§ **To do**
Print exactly what the entries say, line by line, from the first line down to the one with "Open the Zeitplan tab", inclusive.

Saved entries
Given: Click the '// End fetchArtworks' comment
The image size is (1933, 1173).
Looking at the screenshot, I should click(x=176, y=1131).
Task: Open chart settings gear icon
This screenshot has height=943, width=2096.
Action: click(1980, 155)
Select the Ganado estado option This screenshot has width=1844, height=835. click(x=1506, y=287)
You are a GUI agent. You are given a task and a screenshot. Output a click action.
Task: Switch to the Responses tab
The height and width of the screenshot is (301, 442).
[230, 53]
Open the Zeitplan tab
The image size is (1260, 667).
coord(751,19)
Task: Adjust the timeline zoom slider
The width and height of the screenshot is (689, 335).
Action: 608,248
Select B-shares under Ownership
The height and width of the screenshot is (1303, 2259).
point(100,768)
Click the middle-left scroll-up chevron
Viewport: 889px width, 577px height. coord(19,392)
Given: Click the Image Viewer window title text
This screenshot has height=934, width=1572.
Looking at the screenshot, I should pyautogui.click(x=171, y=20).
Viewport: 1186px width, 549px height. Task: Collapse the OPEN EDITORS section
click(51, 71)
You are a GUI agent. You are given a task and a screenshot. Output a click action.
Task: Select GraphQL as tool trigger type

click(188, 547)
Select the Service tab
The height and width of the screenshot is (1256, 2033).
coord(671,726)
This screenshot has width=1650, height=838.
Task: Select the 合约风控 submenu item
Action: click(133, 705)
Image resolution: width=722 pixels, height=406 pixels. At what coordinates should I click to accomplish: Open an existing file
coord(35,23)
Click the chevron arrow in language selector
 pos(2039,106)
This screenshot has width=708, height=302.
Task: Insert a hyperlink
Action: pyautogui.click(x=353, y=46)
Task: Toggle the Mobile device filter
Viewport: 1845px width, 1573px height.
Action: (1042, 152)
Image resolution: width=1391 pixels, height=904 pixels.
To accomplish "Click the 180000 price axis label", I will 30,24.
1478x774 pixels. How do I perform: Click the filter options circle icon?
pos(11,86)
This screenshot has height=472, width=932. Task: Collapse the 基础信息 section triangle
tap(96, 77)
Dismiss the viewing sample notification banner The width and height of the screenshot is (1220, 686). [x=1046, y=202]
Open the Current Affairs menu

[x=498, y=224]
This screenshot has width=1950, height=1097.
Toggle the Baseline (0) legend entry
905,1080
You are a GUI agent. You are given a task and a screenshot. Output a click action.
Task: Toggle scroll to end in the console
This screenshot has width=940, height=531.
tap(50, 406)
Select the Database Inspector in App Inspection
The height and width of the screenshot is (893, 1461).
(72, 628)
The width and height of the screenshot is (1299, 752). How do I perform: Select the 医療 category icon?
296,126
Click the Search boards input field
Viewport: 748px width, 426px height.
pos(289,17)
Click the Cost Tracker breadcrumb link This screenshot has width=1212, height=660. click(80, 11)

§ **Output of the task**
Given: Click the '// End fetchArtworks' comment
The image size is (1933, 1173).
Looking at the screenshot, I should click(x=176, y=1131).
Task: Open chart settings gear icon
This screenshot has height=943, width=2096.
Action: click(1980, 155)
Select the Ganado estado option This screenshot has width=1844, height=835. click(x=1506, y=287)
You are a GUI agent. You are given a task and a screenshot. Output a click action.
Task: Switch to the Responses tab
The height and width of the screenshot is (301, 442).
[230, 53]
Open the Zeitplan tab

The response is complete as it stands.